I’m going to go on and on and on about some things that are bugging me.
(This entry should really be titled: "Here’s to your m*therf#cking health!")
First up: my health. I have this wretched autoimmune disease that has to be managed with prescription medication. I have tried herbs and special diets and other lifestyle changes. It has to be the drugs for now, and that’s working (or was) so I do it even though I don’t like to. My symptoms recently got worse, despite the medicine, so I saw my doctor today. I have to take prednisone. It was all I could do not to cry in her office, and I did cry in the elevator. What a baby I am. But, prednisone has nasty side effects. It causes stomach upset, immune system suppression (including effectiveness of vaccines), decreased calcium absorption, irritability and weight gain, to name a few. I’ve already gained ten pounds since January, which is a big deal to me since I am only five feet tall and out of clothes that fit. All I can think is that I’m going to look like Jerry Lewis, poor guy, did at the telethon the year he was on steroids. My one other encounter with a steroid like this left me with a yeast infection that took weeks to get rid of. So, I am really pissed off right now.

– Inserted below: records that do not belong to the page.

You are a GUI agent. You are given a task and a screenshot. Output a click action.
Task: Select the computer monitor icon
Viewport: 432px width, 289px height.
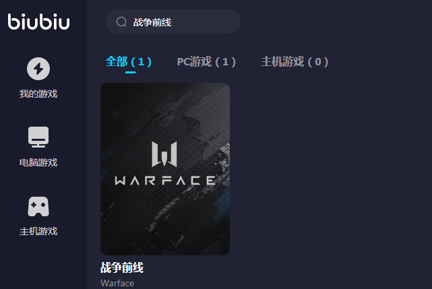(x=38, y=137)
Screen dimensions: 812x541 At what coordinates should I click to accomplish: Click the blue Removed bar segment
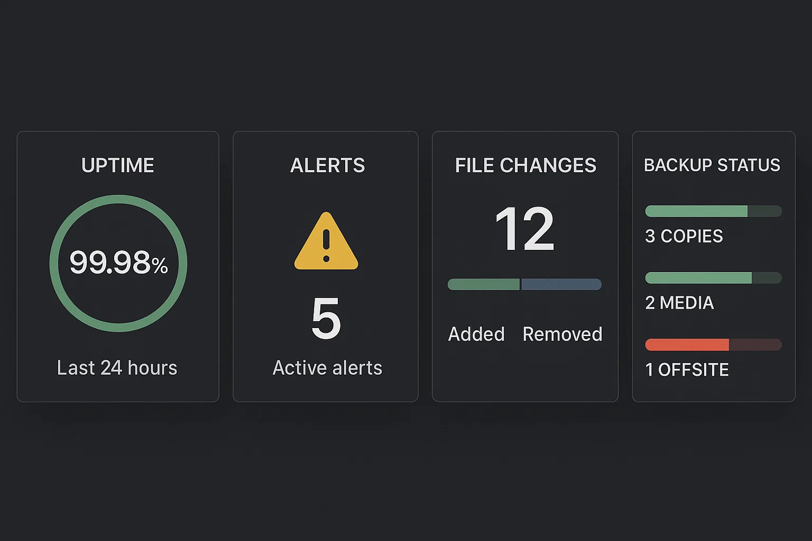(x=561, y=284)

And tearful. And then feeling stupid for being tearful when things could really be so much worse. They could be better, too, though.
Second: health coverage. We are considered to be low income, especially given the area where we live. John’s job is technically part time (though he ends up working when he is theoretically off) and so has no benefits. Willow and I both have preexisting conditions that make it impossible to purchase private insurance, and we couldn’t afford the premiums if we were healthy (and thus not really in need of health care. . . ). There is help, of course, through the county and state welfare system. We have been really blessed in lots of ways in that area. Willow’s birth and nicu stay and bout with anemia and feeding tube and physical therapy and eye exams (and on and on) have been covered by medi-cal, which is California’s version of medi-caid. My coverage is called Ability to Pay. I pay a set amount (twenty bucks) for each visit no matter what labs or medicine I receive. This has been literally a life saver for me. I only wish I could somehow pay more and get a tubal ligation, but they won’t do it. Grrrrrr. Anyway, after John got his current job, his salary increased enough to make us pretty much ineligible for Willow’s medi-cal. We still have the coverage, but now with a share of cost at $1450 per month. That means that any expenses under that amount are our responsibility, anything over is paid by medi-cal. For our family right now it means no medical care for Willow except for in a real emergency.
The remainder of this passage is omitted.